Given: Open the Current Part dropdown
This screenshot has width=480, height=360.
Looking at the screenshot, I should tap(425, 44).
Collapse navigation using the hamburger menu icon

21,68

+ + +

◆ **Task brief**: Transcribe each record shown above, exactly.

◆ **Response to this exercise**:
Given: Open the Current Part dropdown
This screenshot has width=480, height=360.
Looking at the screenshot, I should tap(425, 44).
Collapse navigation using the hamburger menu icon

21,68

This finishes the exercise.